Step by step solution

01

Formulate the Hypothesis

We first need to determine the null hypothesis (\(H_0\)) and the alternative hypothesis (\(H_1\)). The null hypothesis is that the screening program does not increase the survival rate. The alternative hypothesis is that the program increases the survival rate. $$ H_0: p = \frac{1}{3} \\ H_1: p > \frac{1}{3} $$ where \(p\) is the survival rate of the women who were diagnosed with breast cancer through the screening program.
02

Perform the Hypothesis Test

We will perform a hypothesis test using the \(\alpha=0.05\) significance level. Let's first find the sample proportion of women who survived, which is represented by \(\hat{p}\). $$ \hat{p} = \frac{x}{n} = \frac{164}{200} = 0.82 $$ Next, we will find the test statistic, \(z\), using the following formula: $$ z = \frac{\hat{p} - p_0}{\sqrt{\frac{p_0(1-p_0)}{n}}} $$ where \(p_0 = \frac{1}{3}\), the survival rate in the null hypothesis. $$ z = \frac{0.82 - \frac{1}{3}}{\sqrt{\frac{\frac{1}{3}(1-\frac{1}{3})}{200}}} \approx 21.17 $$ Now, we need to find the critical value for the \(\alpha=0.05\) significance level. Since this is a right-tailed test, we look for the \(z\) critical value, \(z_{\alpha}\), such that the area to the right of it is equal to 0.05. $$ z_{\alpha} = 1.645 $$
03

Compare Test Statistic and Critical Value

Compare the calculated test statistic \(z\) with the critical value \(z_{\alpha}\): - If \(z > z_{\alpha}\), we reject the null hypothesis. - Otherwise, we fail to reject the null hypothesis.

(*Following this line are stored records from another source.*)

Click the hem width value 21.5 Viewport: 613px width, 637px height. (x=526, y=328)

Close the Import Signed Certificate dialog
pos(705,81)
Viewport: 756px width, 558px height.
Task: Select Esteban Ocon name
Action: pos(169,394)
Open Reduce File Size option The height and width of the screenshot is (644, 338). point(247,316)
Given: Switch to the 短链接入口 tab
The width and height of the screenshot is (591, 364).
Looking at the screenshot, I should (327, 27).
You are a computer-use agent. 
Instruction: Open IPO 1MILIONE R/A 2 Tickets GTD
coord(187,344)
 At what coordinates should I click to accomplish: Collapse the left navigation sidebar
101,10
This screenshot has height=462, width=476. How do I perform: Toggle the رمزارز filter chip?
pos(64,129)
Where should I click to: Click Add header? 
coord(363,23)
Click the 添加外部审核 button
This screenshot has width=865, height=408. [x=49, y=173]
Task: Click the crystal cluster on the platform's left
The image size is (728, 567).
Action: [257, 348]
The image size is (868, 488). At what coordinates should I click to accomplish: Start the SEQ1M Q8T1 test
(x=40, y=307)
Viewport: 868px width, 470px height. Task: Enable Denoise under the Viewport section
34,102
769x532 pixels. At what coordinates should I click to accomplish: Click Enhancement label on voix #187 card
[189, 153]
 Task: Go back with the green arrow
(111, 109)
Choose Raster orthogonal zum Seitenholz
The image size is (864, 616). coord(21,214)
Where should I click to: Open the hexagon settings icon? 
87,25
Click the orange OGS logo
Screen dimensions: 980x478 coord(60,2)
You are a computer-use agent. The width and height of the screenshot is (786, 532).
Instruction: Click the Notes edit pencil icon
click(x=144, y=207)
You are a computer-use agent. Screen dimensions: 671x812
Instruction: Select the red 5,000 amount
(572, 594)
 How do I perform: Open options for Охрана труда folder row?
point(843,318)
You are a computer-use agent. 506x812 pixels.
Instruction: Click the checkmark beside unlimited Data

In this case, we have: $$ 21.17 > 1.645 $$ Since \(21.17 > 1.645\), we reject the null hypothesis.
04

Practical Conclusion

From the test, we have rejected the null hypothesis and concluded that the survival rate of women who were diagnosed with breast cancer through the screening program is greater than \(\frac{1}{3}\). Therefore, we can say that the screening program is effective in increasing the survival rate.
05

Find the p-value

To find the p-value, we will look up the test statistic \(z\) in a standard normal (z) table. Since our \(z\) value is very large, the p-value will be very small and virtually equal to 0. $$ p\text{-value} \approx 0 $$
06

Interpret the p-value

A p-value of \(\approx 0\) indicates a very low probability that the observed results in the sample could have occurred due to chance alone, assuming the null hypothesis is true. Since the p-value is less than the significance level (\(\alpha = 0.05\)), we can say that the data provides strong evidence against the null hypothesis, supporting the conclusion that the screening program is effective in increasing the survival rate of women diagnosed with breast cancer.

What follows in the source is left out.